● **SOURCE TEXT**:

I started with coffee and a croissant at a place called Morton, which advertised a real log fire. It was tasty and comfy and prepared me for the bracingly cold day. Then a look at the map suggested the Covered Market was on the way to the Ashmolean, so that became my plan for the morning.

The market is a nice mix of shops selling crafts, gifts, and food. There was one long stall with jewellery by a bunch of different people and I saw about a dozen things I would have bought on the spot had I the cash. There was a traditional butcher with entire boars hanging outside, and a very tempting cheese stall. I had a happy mosey through the stalls before continuing to the Ashmolean.

I had till twelve thirty before meeting up with Liz, so I started on the top floor and had a freeform wander from one interesting bit to the next. I saw the Alfred Jewel (or a replica, the real thing was on loan) and a bunch of artefacts from early English history, and then a lot of European art. As noon approached I made my way to the Pre-Raphaelites room. The highlights for me there were the two big pieces of furniture; The Prioress’ Tale Wardrobe painted by Burne-Jones and the Great Bookcase painted by multiple artists from the brotherhood.

● **TASK ITEM**:
According to the source text, what did the place called Morton advertise?

● **Dataset items**:

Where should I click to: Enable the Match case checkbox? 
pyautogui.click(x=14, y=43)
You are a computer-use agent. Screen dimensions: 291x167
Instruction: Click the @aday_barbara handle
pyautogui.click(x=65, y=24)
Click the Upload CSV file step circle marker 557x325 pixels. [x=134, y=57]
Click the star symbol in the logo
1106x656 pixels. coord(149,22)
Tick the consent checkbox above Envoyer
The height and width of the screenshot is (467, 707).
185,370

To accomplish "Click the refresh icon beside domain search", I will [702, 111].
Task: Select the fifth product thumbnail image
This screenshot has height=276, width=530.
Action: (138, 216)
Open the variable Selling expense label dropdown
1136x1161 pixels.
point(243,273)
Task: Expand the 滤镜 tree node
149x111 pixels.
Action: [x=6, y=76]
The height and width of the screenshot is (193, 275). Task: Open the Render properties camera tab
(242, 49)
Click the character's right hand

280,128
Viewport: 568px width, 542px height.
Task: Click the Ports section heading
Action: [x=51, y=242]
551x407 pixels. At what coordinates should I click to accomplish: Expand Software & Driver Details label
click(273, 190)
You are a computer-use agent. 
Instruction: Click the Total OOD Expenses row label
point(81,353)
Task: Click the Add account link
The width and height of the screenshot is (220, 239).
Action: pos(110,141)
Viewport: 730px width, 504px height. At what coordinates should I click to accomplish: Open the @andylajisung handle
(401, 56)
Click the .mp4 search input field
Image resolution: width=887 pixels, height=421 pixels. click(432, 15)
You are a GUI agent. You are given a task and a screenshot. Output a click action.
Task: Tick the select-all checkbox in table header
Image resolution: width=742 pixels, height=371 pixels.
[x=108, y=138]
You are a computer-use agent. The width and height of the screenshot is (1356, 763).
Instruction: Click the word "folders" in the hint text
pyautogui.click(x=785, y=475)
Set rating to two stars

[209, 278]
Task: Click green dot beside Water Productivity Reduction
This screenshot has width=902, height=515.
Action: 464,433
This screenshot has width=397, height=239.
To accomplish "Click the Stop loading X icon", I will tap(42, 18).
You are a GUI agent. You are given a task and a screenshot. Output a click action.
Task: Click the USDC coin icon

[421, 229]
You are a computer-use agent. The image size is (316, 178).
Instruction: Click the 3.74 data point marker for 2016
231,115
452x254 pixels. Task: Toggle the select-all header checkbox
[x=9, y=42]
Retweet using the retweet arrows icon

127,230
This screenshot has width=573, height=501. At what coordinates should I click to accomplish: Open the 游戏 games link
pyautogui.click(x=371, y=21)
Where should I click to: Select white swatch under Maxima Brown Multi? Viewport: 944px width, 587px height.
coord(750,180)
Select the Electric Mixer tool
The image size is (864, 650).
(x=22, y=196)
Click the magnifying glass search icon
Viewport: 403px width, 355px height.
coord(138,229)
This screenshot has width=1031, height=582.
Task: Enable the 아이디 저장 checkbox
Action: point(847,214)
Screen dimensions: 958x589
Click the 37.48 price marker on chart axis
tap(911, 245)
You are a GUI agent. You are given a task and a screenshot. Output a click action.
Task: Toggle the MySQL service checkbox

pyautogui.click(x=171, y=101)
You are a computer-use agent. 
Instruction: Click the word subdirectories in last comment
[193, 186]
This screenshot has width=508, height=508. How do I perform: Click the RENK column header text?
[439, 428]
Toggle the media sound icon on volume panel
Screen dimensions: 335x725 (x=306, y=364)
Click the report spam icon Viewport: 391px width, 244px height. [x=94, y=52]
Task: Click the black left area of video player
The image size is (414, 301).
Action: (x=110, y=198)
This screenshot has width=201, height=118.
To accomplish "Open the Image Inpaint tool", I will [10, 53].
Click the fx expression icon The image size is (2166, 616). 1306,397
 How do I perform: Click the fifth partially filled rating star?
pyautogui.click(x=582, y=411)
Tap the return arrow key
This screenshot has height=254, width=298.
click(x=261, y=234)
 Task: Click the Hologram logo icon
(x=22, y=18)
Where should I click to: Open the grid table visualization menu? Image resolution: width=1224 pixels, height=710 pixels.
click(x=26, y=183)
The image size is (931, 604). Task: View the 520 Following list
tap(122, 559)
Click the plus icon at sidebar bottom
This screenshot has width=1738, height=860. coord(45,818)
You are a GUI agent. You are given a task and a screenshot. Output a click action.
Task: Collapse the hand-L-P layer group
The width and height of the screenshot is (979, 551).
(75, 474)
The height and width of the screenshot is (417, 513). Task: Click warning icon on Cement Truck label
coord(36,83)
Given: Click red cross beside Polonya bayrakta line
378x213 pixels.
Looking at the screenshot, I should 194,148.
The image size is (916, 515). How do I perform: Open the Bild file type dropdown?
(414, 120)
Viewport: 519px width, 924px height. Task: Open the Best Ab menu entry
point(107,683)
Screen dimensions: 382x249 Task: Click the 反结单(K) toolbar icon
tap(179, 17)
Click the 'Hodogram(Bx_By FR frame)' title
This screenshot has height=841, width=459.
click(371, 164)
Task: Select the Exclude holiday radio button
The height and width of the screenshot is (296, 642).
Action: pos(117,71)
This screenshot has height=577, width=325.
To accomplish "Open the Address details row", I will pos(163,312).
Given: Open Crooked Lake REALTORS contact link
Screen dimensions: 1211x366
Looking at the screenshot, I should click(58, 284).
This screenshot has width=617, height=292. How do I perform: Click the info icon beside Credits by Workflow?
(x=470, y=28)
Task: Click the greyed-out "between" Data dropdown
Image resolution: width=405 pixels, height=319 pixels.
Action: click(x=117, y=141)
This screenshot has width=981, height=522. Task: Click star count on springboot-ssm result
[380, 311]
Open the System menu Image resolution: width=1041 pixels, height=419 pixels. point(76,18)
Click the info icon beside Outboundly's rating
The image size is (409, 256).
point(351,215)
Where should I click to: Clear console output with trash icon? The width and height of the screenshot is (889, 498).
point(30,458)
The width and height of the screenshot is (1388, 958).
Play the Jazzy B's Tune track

● **ANSWER**:
A real log fire.